Zahra juga menanyakan mengenai insiden kemarin yang terjadi kepada temannya itu, namun Alysa berkata ia baik-baik saja tidak perlu ada yang di khawatirkan. Ia tersenyum tipis, berkat Dirham ia bisa mulai menerima kekurangannya.
"Jalan yuk, lo gak sibuk kan?" Tanya Alysa.
Zahra sedikit kebingungan untuk menjawab. "Sorry, Sa. Gue ada kerjaan sekarang," jawab Zahra.
Gadis itu menyarankan untuk mengunjungi cafe dimana tempat temannya bekerja saja, namun Zahra menolak dengan alasan ia malu jika ada teman yang mengetahui cara dia bekerja. Ia belum terlalu percaya diri. Alysa hanya bisa mengerti, ia juga tidak akan terlalu memaksakan Zahra.
Saat ia akan pulang, gadis itu melihat ada Dirham didepan kampusnya. Sengan semangat Alysa langsung menghampiri laki-laki itu dan refleks memeluknya. Namun hal itu disadari oleh Alysa dan langsung melepaskan pelukan itu.
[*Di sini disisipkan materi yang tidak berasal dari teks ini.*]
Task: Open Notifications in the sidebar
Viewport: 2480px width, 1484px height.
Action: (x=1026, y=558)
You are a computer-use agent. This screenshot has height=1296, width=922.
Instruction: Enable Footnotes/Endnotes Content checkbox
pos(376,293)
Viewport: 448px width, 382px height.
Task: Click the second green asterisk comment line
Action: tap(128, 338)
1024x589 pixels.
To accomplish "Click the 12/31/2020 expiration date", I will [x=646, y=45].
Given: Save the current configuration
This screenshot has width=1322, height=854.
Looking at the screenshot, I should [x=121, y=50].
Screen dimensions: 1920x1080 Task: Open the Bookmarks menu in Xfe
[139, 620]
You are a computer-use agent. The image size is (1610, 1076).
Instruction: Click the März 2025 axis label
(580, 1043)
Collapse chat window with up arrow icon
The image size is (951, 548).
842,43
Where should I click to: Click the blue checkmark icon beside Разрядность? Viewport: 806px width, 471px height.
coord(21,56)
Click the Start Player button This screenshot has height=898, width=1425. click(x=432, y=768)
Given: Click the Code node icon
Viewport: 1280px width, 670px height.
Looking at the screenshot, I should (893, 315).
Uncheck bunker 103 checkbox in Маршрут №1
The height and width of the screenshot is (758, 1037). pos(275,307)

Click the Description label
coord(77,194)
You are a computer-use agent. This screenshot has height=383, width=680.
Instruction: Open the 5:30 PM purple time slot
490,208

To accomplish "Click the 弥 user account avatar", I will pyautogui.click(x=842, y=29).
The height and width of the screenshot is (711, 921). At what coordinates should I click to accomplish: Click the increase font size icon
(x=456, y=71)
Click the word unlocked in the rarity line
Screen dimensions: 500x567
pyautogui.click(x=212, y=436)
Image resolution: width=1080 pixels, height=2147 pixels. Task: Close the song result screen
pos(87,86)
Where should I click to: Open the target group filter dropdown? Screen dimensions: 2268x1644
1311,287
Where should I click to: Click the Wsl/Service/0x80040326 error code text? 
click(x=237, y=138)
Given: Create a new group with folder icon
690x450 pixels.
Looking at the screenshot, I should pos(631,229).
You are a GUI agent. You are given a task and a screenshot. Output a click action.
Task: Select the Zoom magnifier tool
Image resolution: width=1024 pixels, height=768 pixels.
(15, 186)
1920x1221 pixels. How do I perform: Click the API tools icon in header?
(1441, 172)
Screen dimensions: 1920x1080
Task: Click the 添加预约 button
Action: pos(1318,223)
Gadis itu meminta ditemani ke sebuah tempat wisata yang ada di Bandung, melihat Alysa yang tampak ceria Dirham mengurungkan niatnya yang ingin bercerita pada saat itu. Ia langsung menemani gadis itu ke tempat tujuannya. Mereka juga tidak lupa berpamitan terlebih dahulu melalui telepon kepada Mama Alena.
Diperjalanan terlihat sangat jelas bahwa gadis itu sangat menikmatinya, yang membuat Dirham tidak ingin menghancurkan kebahagiaan Alysa dengan cerita tak jelasnya.